This is the statement I read in a paper. By $\delta$, I mean the Dirac delta function and by $\theta$ (or $H$) I mean the Heaviside step function.
I do not know the reason behind, but I would without hesitation write
$$ \int_{-\infty}^{\infty } \delta(x) H(x) dx = 1/2 ,$$
and
$$ \int_{-\infty}^{\infty } \delta(x) H(x) f(x) dx = f(0)/2 $$
for any smooth function $f$. This worked for several problems I encountered in quantum mechanics. They lead to right answers. That is why I am shocked by the statement above.

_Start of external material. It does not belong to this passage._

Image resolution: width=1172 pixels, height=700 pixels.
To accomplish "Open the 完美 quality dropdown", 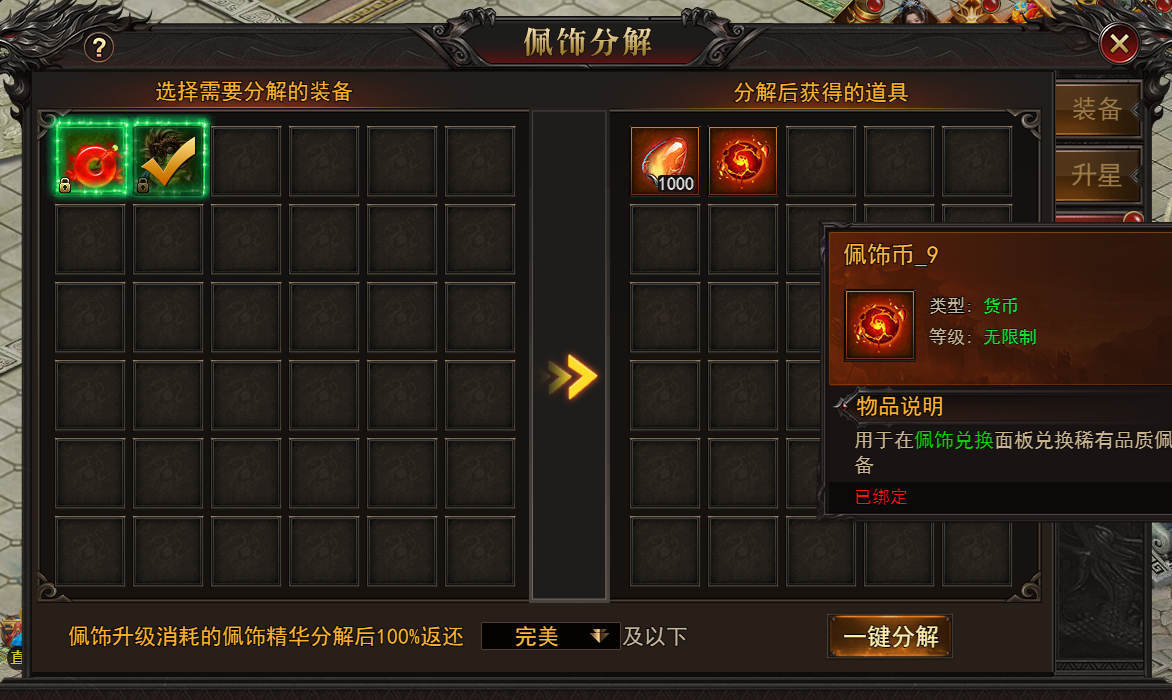I will pyautogui.click(x=550, y=636).
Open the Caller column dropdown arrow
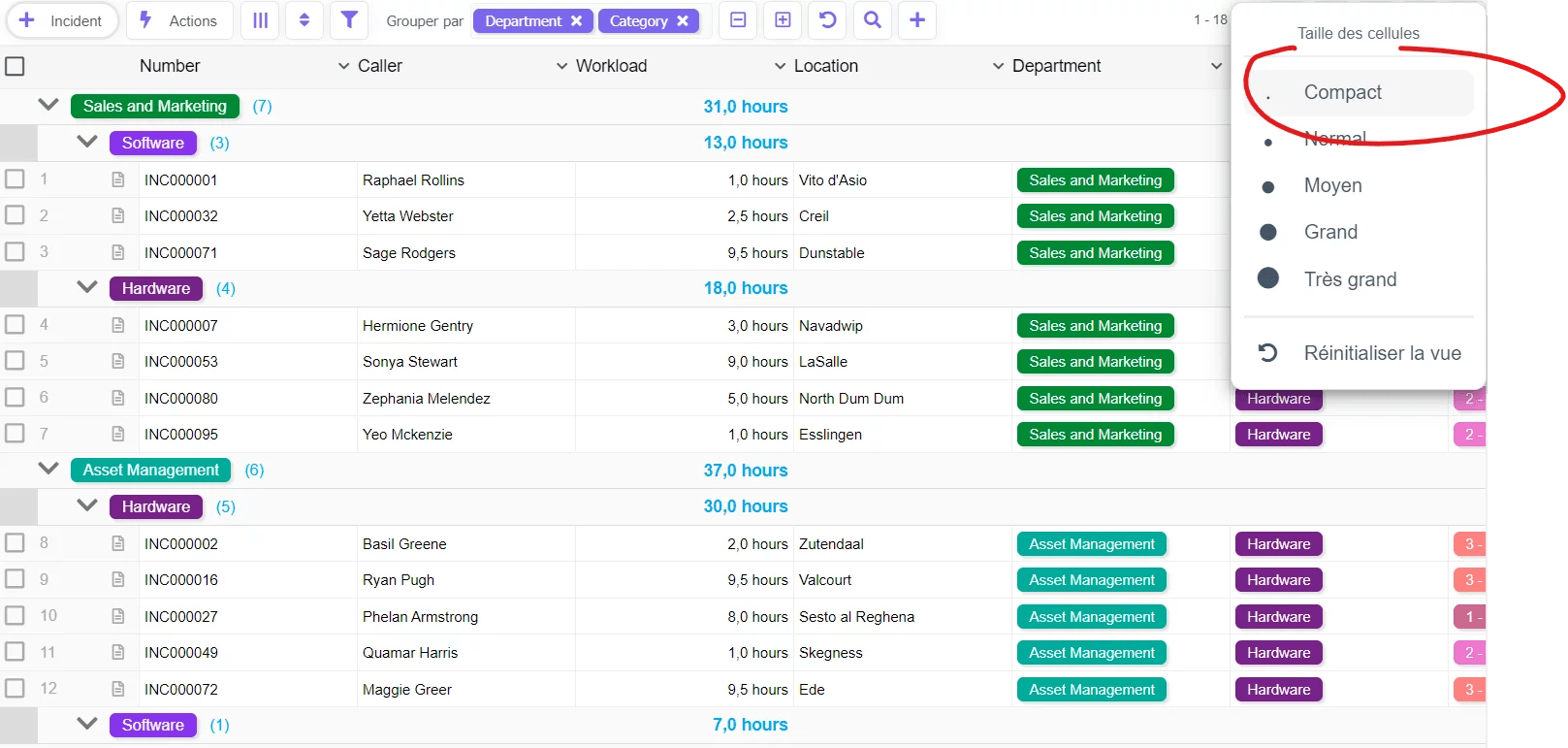Screen dimensions: 1568x748 [x=343, y=66]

Could anyone point out the error for me?
Why $\frac12$?
Using $\delta=H'$ and $H^n = H$ we get $$ \int_{-\infty}^{\infty} \delta(x) \, H(x) \, dx = \int_{-\infty}^{\infty} H'(x) \, H(x)^n \, dx = \int_{-\infty}^{\infty} \frac{1}{n+1} (H(x)^{n+1})' \, dx \\ = \frac{1}{n+1} \left[H(x)^{n+1}\right]_{-\infty}^{\infty} = \frac{1}{n+1}. $$ Only for $n=1$ we get $\frac12$. Where's the error?